Plotly.py 3.0.0 was recently released, and I finally got a chance to tinker with it! This is exciting because this release includes features that are specifically designed for Jupyter Notebooks. Namely, JavaScript is directly embedded in the figure that you can now access directly through your notebook. Exciting!

If you haven’t installed plotly or need to upgrade, open your Anaconda command prompt (as Administrator) and follow these directions. After you install plotly, launch Jupyter Notebook (by typing “Jupyter Notebook” into your Anaconda command prompt or by opening Jupyter Notebook using your computer menu). Next, enter your plotly username and api key in your notebook. You can sign up for plotly here.

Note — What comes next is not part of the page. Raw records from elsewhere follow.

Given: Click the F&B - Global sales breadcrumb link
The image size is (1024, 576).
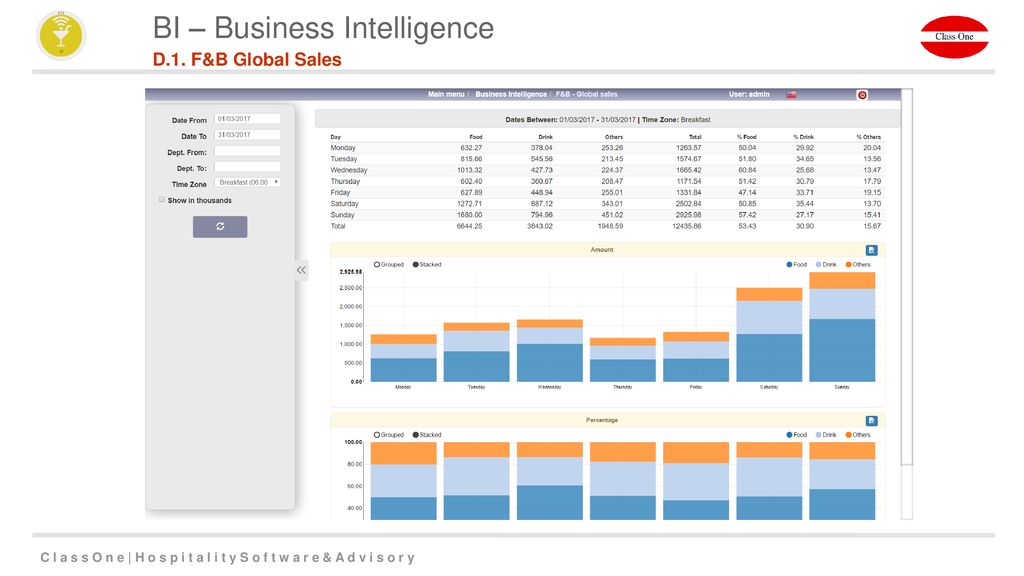Looking at the screenshot, I should [x=586, y=95].
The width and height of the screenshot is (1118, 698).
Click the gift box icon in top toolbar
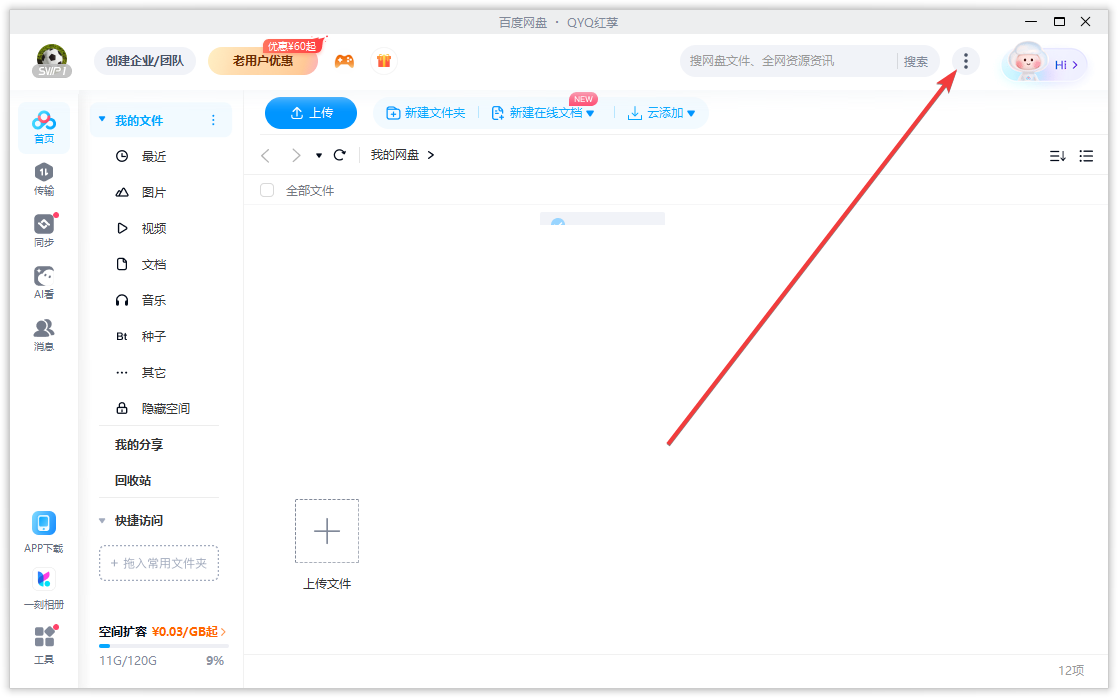(384, 60)
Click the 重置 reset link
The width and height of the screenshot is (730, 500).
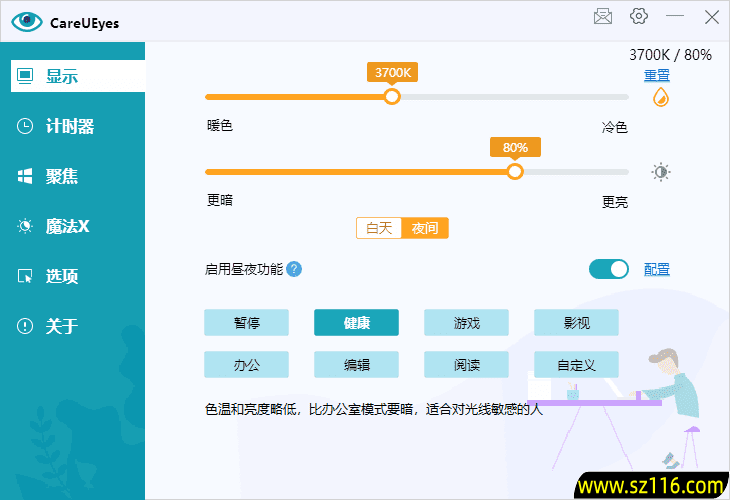(657, 75)
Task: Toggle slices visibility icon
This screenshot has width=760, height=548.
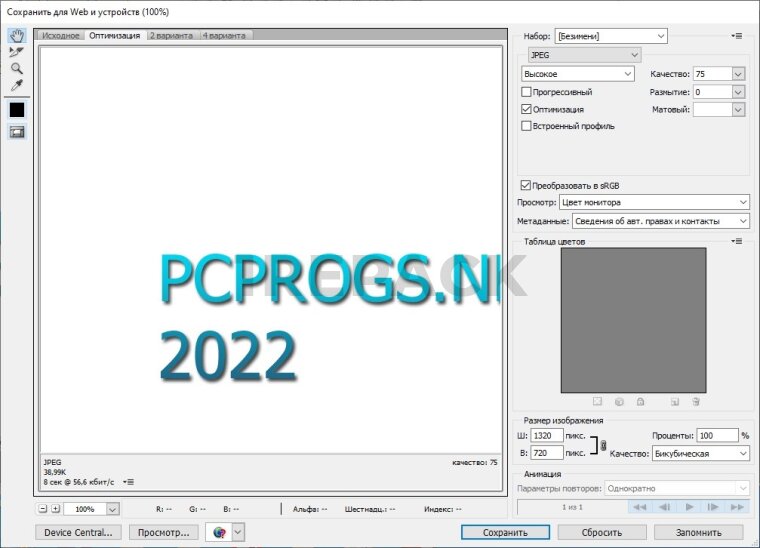Action: coord(16,131)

Directions for generating an api key here.

#first import plotly and provide username and api key
import plotly
plotly.tools.set_credentials_file(username='UserName', api_key='XXXXX')

Now load the following:

import plotly.plotly as py
import plotly.graph_objs as go
from plotly.offline import download_plotlyjs, init_notebook_mode, plot, iplot
import numpy as np
import pandas as pd

init_notebook_mode(connected=True) #tells the notebook to load figures in offline mode

Plotly should now work within your notebook.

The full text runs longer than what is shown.